WORK ORDER
At the line that includes "Where should I", begin writing out the entries below exactly, and continue through the last line without adding anything.

[Saved entries]
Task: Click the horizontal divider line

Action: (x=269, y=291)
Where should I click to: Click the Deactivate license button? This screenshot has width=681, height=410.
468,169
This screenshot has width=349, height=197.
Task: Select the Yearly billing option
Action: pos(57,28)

WORKED SOLUTION
Where should I click to: Click the Deactivate license button? This screenshot has width=681, height=410.
468,169
This screenshot has width=349, height=197.
Task: Select the Yearly billing option
Action: pos(57,28)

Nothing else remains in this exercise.